EigenTrust

EigenTrust helps networked peers measure the level of trust placed on one another in a peer-to-peer network. The core idea behind EigenTrust is that a person’s reputation is defined recursively by the people who trust that person, weighted by those people’s reputations.

As a baseline, you can trust your friends. This gives you a good starting point, but because each person only has so many friends, it’s too limited to make a reliable system for millions of users/peers in a network. As a next step, you can expand that by asking your friends who they trust, and weighing their opinions by how much you trust your friends.

The linear algebra behind EigenTrust — you can initialize a trust vector with a set of seed peers that you trust. And then you can keep multiplying that vector by a matrix that represents the pairwise trust judgments of all the peers in the network. This is a power method algorithm, and it converges to the principal eigenvector of the matrix. Eventually you get complete coverage over everyone connected to you, directly or indirectly - in just a single eigenvector calculation.
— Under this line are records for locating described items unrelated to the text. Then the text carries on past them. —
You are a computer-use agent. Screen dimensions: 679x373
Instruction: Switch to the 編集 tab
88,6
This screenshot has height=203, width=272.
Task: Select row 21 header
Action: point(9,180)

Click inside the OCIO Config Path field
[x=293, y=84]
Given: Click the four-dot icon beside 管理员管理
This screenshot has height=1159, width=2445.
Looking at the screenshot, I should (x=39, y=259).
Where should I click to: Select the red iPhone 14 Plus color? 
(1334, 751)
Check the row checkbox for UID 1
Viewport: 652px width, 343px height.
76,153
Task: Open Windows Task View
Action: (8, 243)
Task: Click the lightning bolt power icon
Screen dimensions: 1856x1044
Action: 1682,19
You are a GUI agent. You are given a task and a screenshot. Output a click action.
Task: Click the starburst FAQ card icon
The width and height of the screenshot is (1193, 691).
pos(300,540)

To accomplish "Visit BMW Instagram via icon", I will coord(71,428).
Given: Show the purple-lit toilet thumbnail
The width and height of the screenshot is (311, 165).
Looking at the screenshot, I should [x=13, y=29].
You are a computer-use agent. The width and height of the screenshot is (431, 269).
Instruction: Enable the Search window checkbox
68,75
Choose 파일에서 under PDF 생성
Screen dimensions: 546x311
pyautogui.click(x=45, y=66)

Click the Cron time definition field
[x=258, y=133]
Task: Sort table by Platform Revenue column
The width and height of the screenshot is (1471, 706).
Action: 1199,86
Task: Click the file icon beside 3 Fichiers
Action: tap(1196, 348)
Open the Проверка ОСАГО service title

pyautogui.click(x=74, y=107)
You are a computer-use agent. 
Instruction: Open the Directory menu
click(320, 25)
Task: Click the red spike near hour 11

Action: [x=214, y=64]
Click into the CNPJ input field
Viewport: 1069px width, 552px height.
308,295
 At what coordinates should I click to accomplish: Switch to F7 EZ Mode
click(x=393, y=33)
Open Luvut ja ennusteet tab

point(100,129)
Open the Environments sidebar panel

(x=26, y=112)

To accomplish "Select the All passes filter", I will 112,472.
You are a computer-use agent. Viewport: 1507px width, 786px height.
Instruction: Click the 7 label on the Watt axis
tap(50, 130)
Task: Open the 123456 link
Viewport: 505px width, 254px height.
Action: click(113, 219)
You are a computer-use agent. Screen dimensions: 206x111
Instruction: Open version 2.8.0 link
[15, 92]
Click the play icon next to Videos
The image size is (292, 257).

Local Trust (Reputation Graphs)

EigenTrust helps map trust from peer A to peer B in a graph. The primary input to EigenTrust is how much each peer directly trusts each other peer. These direct trust levels are called local trust values (LTVs), a function P(A, B) which translates to how much the peer A trusts peer B. Local Trust is not necessarily symmetric. Over the same set of interactions, A may trust B more than B trusts A. Hence, there are two local trust values: how much direct trust A places in B, and how much direct trust B places in A.

Context of Local Trust is important

The pairwise trust levels of peers need a related context. For example:

• Linear combination of engagement actions on a social network

• Tipping on an app to reward quality content

• Onchain token transfers

• Graphical NFT activities and ownership

• Peer attestations for being a reputable software developer

These contextual axes bear higher fidelity to specific activities than, say, a simple follower-based pairwise trust, and in general cater much better to users’ interests. We encourage developers to try to bring topical/fine-grained reputation graph data as well as more general/coarse-grained data.

Modeling Distrust

By default, EigenTrust revolves around degrees of trust above the neutral trust level: A local trust level of 0, for example, indicates a peer places the default amount of trust that they would in any other random peer in the network with which they have had no interaction at all. Trust levels cannot be negative; negative trusts are clipped at zero. This implements the untrusted-by-default model; the original EigenTrust research paper shows that this model is effective, for example, in detecting and thwarting Sybil attacks—a common use case for EigenTrust.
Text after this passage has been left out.